From the line containing "The width and" down to the final line of the entries below, return each line exactly and drop the pictures.

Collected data

*** Begin section ***

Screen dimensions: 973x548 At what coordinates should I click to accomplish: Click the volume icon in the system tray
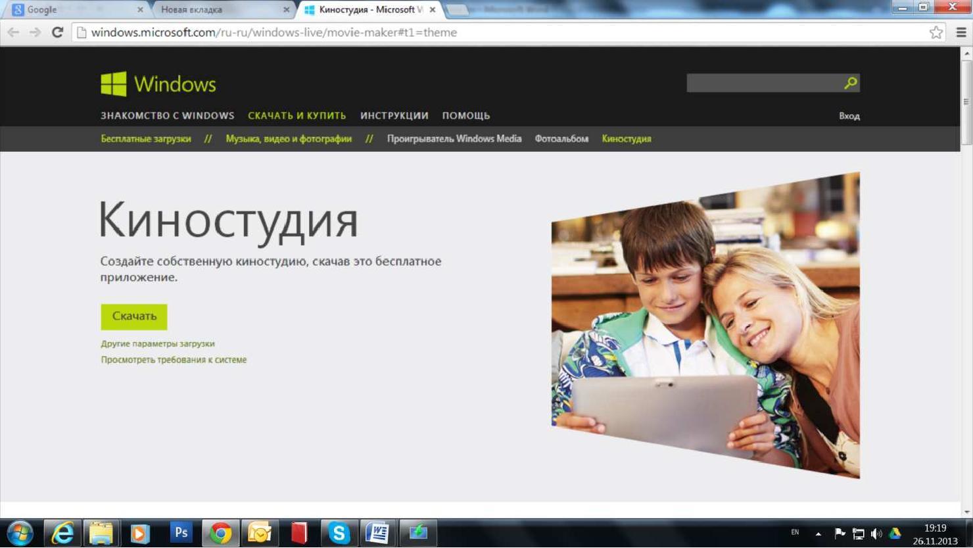coord(877,533)
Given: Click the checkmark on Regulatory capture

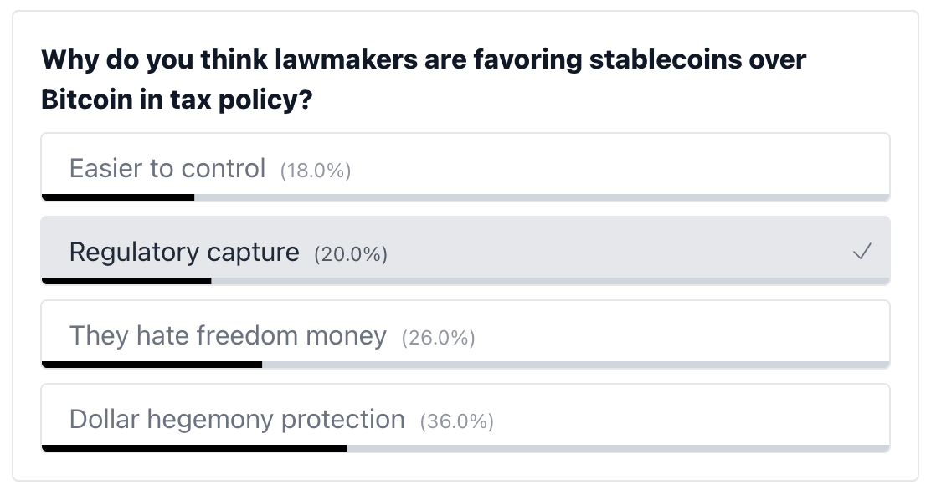Looking at the screenshot, I should coord(862,251).
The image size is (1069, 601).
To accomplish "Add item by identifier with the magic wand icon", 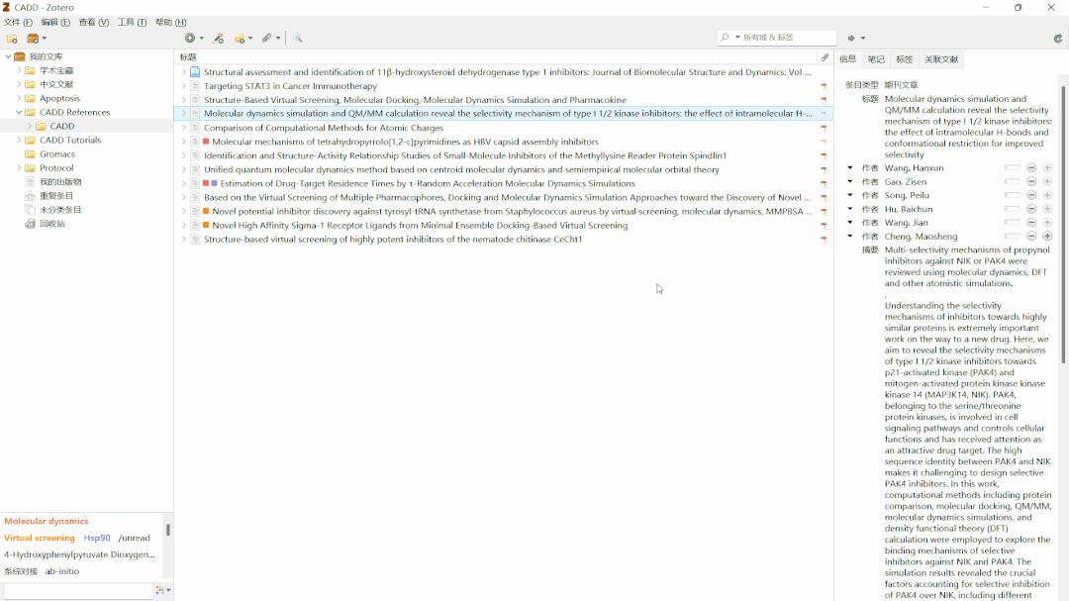I will (x=219, y=38).
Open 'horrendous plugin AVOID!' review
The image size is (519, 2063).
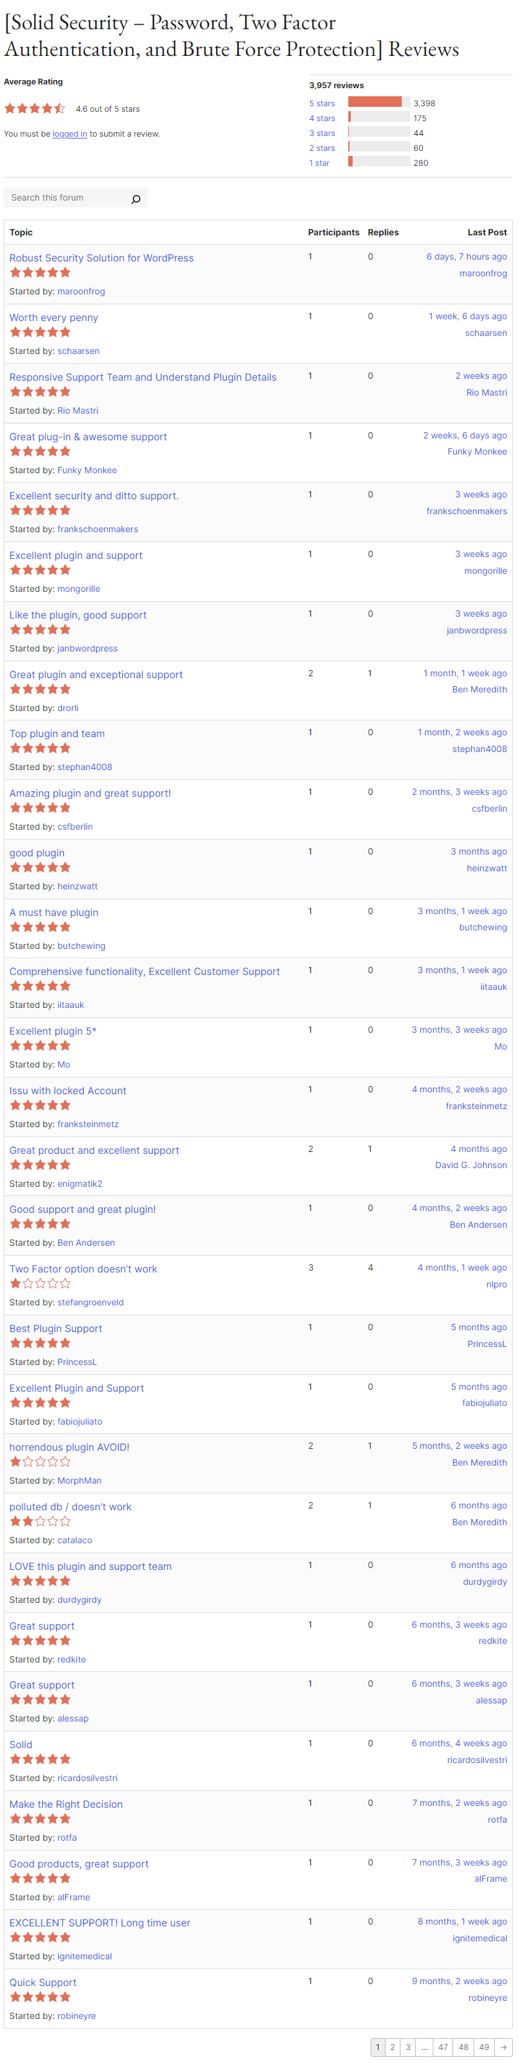[x=69, y=1446]
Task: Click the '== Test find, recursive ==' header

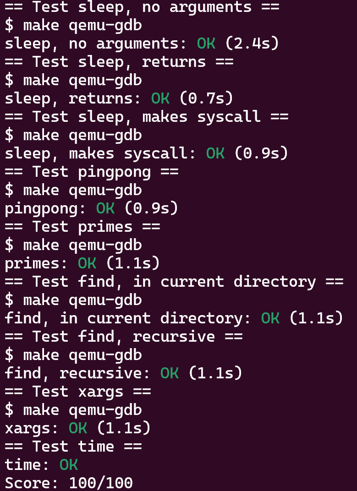Action: point(123,336)
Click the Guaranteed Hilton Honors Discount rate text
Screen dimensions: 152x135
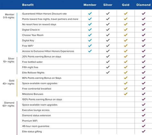pyautogui.click(x=44, y=14)
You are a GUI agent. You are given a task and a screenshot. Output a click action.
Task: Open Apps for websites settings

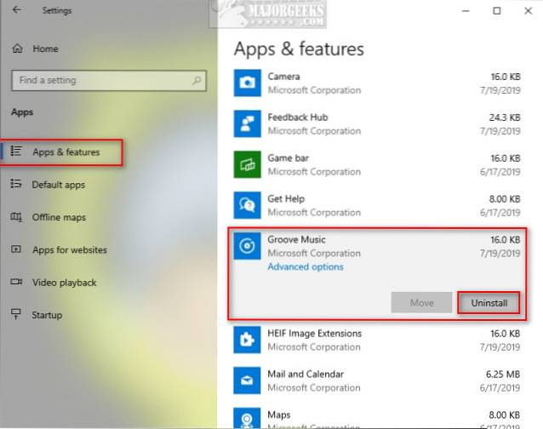coord(69,250)
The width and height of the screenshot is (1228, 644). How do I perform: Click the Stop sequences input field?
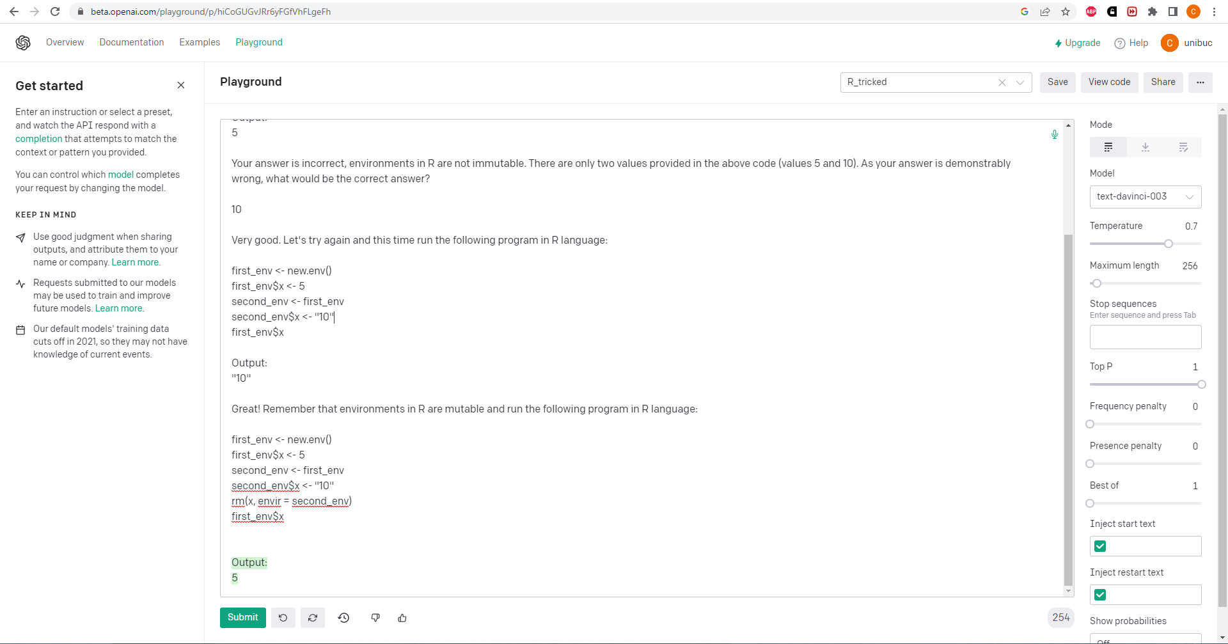[1145, 337]
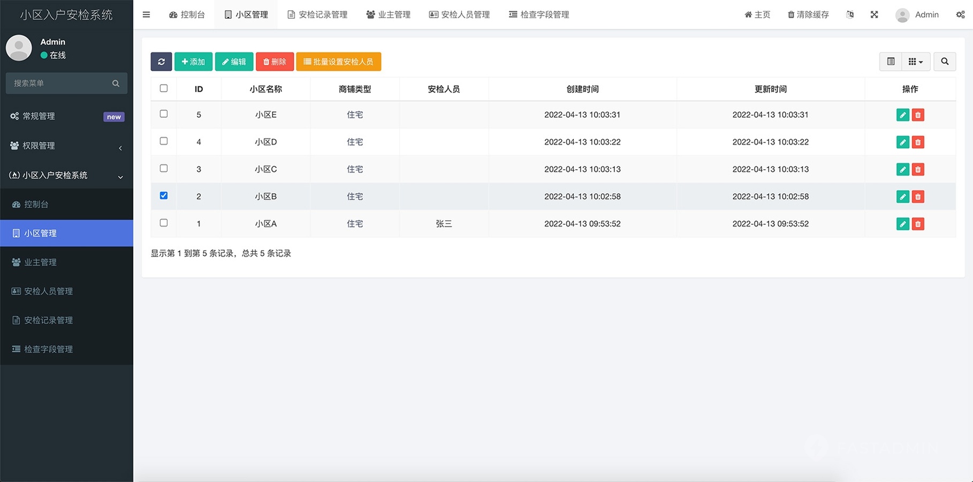Screen dimensions: 973x482
Task: Click the refresh table icon button
Action: tap(161, 62)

*** End section ***

Reply to the exercise
The width and height of the screenshot is (1228, 644). How do I perform: Click the Stop sequences input field?
[1145, 337]
Screen dimensions: 973x482
Task: Click the refresh table icon button
Action: tap(161, 62)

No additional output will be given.